Your answer must be an exact transcription of the data, with every picture omitted.

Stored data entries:

= Beginning of Section =

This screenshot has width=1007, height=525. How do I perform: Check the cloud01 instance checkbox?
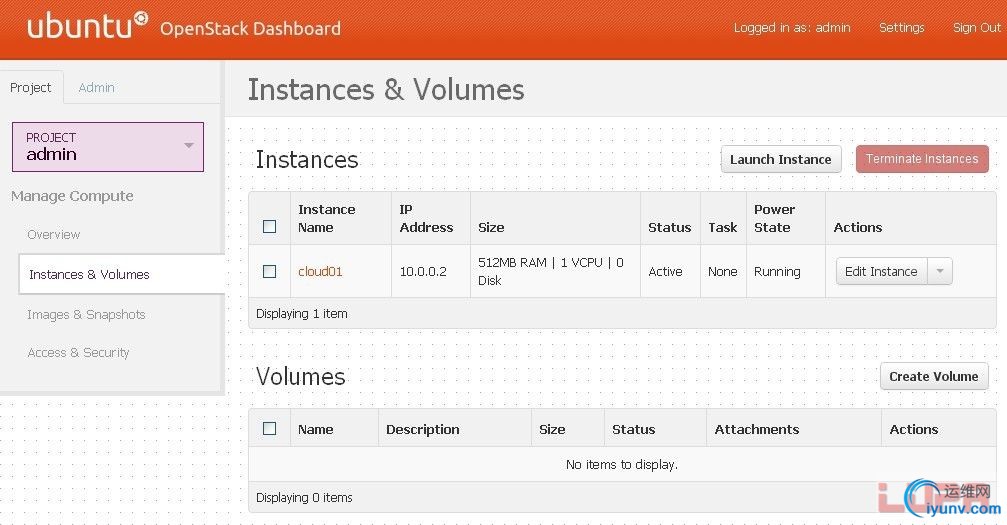click(x=269, y=271)
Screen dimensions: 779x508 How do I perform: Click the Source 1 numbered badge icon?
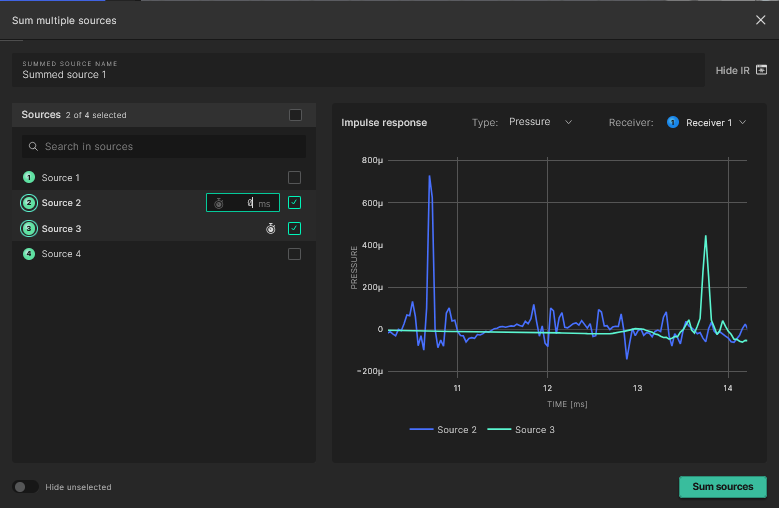[x=29, y=178]
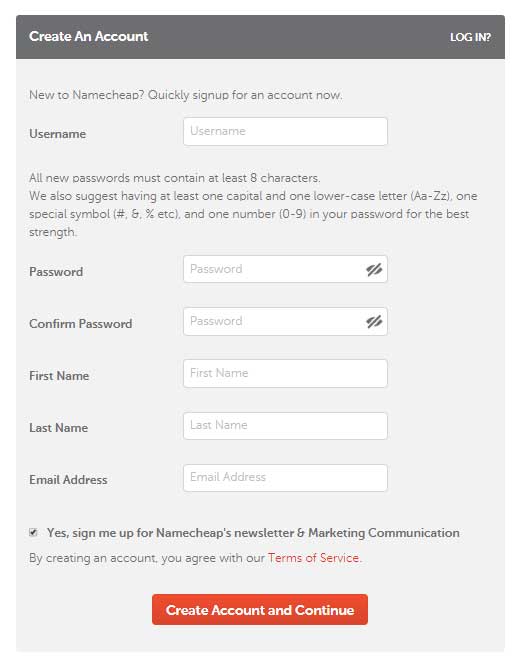The image size is (520, 672).
Task: Click the Confirm Password field label
Action: tap(81, 324)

= End of Section =

- EXPECTED OUTPUT
This screenshot has width=1007, height=525. How do I perform: Check the cloud01 instance checkbox?
click(x=269, y=271)
Screen dimensions: 779x508 How do I perform: Click the Source 1 numbered badge icon?
[x=29, y=178]
The image size is (520, 672).
Task: Click the Confirm Password field label
Action: tap(81, 324)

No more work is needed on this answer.